A single query often has multiple valid reformulations. Multi-query expansion generates n diverse reformulations of the original query, retrieves candidates for each, and aggregates the results via RRF. This increases recall at the cost of n additional retriever calls — usually acceptable given that retrieval is cheaper than generation.

4.3 Step-Back Prompting

Some queries are too specific for direct retrieval — the exact passage may not exist, but more general passages containing the answer do. Step-back prompting^[4] generates a more abstract version of the query, retrieves for both the specific and abstract versions, and presents both candidate sets to the reranker. This is particularly effective on multi-hop reasoning queries where the answer is distributed across multiple documents.

§ 5

Multi-Stage Reranking Architectures

Bi-encoder retrieval optimises for computational efficiency: encoding queries and documents independently enables pre-computation of document embeddings and sub-linear retrieval via approximate nearest neighbour search. However, this independence is also a limitation — the model cannot attend jointly over query and document during scoring. Cross-encoders process the concatenated [query, passage] pair through a transformer and produce a single relevance score.
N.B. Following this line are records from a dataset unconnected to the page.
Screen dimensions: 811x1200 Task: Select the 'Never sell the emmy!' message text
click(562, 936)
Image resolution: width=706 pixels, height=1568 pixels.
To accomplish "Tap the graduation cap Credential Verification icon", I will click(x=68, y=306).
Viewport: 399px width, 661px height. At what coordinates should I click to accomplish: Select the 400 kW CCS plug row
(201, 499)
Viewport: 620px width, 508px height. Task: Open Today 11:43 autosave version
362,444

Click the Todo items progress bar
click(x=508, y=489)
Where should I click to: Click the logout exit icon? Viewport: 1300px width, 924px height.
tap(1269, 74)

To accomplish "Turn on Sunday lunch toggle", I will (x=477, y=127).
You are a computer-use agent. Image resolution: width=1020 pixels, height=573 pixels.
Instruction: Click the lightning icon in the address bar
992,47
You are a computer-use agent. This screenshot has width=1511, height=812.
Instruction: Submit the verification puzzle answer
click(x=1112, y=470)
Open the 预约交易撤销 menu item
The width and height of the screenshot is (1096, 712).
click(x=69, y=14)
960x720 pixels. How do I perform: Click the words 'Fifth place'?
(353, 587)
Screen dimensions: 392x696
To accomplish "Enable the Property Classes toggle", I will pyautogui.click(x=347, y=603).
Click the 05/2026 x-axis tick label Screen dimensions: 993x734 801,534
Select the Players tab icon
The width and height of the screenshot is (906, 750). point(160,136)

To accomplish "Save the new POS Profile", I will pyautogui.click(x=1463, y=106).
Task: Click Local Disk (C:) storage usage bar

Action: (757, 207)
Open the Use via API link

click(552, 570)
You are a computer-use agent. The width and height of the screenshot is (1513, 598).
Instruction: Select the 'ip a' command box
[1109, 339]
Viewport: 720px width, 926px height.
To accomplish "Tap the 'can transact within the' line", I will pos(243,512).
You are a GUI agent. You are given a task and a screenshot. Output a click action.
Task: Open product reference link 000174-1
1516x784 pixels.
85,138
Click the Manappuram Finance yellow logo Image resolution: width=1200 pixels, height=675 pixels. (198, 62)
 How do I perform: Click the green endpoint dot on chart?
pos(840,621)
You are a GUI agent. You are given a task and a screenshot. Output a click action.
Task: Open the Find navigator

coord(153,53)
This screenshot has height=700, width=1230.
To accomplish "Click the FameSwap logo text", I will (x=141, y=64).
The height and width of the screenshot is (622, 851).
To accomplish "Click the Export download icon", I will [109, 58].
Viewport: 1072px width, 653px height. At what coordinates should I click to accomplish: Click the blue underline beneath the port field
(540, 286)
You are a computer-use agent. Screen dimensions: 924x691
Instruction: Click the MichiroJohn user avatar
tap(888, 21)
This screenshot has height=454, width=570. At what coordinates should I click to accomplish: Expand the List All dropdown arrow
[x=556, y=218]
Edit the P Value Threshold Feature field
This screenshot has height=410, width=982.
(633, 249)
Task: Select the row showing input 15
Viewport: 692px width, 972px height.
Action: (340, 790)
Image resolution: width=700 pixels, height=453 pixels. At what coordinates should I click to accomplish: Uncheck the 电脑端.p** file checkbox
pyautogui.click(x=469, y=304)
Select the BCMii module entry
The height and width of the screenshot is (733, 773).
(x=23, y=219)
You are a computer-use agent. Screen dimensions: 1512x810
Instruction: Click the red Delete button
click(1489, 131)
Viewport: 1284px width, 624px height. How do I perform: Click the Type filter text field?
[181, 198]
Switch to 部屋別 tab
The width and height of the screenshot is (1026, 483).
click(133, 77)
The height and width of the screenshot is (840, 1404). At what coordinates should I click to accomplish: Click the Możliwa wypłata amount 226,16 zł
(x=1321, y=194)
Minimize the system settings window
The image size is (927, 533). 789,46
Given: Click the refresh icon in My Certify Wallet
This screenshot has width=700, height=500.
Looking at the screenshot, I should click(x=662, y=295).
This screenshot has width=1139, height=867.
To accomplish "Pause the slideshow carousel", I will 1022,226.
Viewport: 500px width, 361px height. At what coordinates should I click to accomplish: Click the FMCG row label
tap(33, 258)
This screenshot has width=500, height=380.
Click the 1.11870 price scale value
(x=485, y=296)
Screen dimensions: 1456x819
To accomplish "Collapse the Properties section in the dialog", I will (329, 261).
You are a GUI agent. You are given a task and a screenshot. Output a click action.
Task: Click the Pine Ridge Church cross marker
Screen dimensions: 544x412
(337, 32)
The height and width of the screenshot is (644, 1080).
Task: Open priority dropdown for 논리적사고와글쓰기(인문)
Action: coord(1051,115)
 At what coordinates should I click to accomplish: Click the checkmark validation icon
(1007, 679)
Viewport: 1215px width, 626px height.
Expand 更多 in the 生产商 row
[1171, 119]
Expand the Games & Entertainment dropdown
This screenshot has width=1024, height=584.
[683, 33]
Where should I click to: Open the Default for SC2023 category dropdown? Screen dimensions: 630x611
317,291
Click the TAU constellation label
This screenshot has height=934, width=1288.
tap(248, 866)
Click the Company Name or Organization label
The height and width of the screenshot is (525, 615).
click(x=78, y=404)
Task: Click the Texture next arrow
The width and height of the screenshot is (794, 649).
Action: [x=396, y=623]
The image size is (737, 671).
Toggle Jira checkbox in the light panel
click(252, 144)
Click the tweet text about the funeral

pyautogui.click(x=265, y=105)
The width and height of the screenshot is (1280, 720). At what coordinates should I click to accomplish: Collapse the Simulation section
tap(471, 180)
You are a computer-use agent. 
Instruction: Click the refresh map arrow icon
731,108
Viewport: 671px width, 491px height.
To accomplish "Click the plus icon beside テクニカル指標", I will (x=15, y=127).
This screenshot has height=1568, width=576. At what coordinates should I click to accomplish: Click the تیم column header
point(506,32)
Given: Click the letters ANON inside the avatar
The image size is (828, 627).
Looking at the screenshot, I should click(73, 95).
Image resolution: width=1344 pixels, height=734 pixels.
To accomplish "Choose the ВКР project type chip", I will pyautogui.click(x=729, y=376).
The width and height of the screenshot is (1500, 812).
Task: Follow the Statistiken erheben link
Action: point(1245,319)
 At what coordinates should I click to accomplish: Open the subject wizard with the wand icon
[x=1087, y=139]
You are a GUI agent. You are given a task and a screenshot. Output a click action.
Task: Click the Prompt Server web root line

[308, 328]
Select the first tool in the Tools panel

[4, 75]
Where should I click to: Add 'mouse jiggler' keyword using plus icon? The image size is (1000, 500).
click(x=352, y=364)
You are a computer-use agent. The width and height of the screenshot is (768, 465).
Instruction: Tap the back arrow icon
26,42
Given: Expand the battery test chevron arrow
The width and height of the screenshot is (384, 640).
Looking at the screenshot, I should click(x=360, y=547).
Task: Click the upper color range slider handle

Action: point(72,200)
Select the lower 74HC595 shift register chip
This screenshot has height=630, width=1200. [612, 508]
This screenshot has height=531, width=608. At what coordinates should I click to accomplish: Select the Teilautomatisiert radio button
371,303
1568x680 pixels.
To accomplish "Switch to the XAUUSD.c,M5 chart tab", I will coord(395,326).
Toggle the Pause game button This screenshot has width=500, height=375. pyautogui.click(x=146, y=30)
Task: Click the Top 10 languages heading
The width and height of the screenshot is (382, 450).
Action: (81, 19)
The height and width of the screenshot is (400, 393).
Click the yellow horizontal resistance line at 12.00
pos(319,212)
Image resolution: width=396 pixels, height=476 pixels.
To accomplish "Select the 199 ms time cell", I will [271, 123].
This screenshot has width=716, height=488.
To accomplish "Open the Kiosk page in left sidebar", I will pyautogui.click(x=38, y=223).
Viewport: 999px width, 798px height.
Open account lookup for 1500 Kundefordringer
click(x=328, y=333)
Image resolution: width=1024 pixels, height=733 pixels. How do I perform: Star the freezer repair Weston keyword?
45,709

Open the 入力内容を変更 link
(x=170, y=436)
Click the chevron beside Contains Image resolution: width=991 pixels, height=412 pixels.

The two-stage pattern — retrieve with a fast bi-encoder, rerank the top-N with a precise cross-encoder — captures the best of both approaches.

Pipeline	NDCG@10	P95 Latency	Throughput
Dense only (bi-encoder)	0.61	18ms	1,200 q/s
Hybrid (dense + BM25, RRF)	0.71	24ms	850 q/s
Hybrid + cross-encoder rerank	0.83	95ms	320 q/s
Hybrid + rerank + compression	0.86	140ms	190 q/s

Table 1. Retrieval pipeline comparison on enterprise knowledge corpus (n = 1.2M documents). NDCG@10 evaluated on held-out query set (n = 800) with human-annotated relevance labels. Latency at P95 under sustained load on 4×A10G GPU cluster.

The reranker models we find most reliable in production are cross-encoder/ms-marco-MiniLM-L-12-v2 for general corpora, BAAI/bge-reranker-v2-m3 for multilingual settings, and domain-fine-tuned rerankers where labelled relevance data is available. The latter can improve NDCG@10 by an additional 4–9 points over generic rerankers on specialised corpora.

§ 6

Contextual Compression

Even after reranking, retrieved chunks frequently contain irrelevant surrounding context: a 512-token chunk retrieved because it contains one precise, relevant sentence also delivers 480 tokens of tangential content that consumes context window budget without contributing evidential value. Contextual compression extracts the minimal relevant span from each retrieved passage before passing it to the generator.

This can be implemented as: (a) a lightweight LLM prompt that asks the model to extract the relevant portion, (b) a sentence-level relevance classifier that scores and filters individual sentences, or (c) a learned extractive compression model. Approach (a) is the most reliable and easiest to tune; approach (b) is more cost-efficient at high throughput.

Observed Impact

Contextual compression consistently reduces average context window consumption by 35–55% while maintaining or improving answer accuracy. The token reduction also decreases generation cost and latency proportionally — it is one of the few optimisations that simultaneously improves quality, cost, and speed.

§ 7

Semantic Caching

Production RAG systems receive substantial query traffic that is semantically near-duplicate: users asking the same question with minor variations in phrasing. Serving these queries through the full retrieval-generation pipeline wastes compute and increases latency unnecessarily. Semantic caching stores the embeddings of previously processed queries along with their results. For each incoming query, the cache retrieves the most similar historical query and returns the cached result if similarity exceeds a threshold.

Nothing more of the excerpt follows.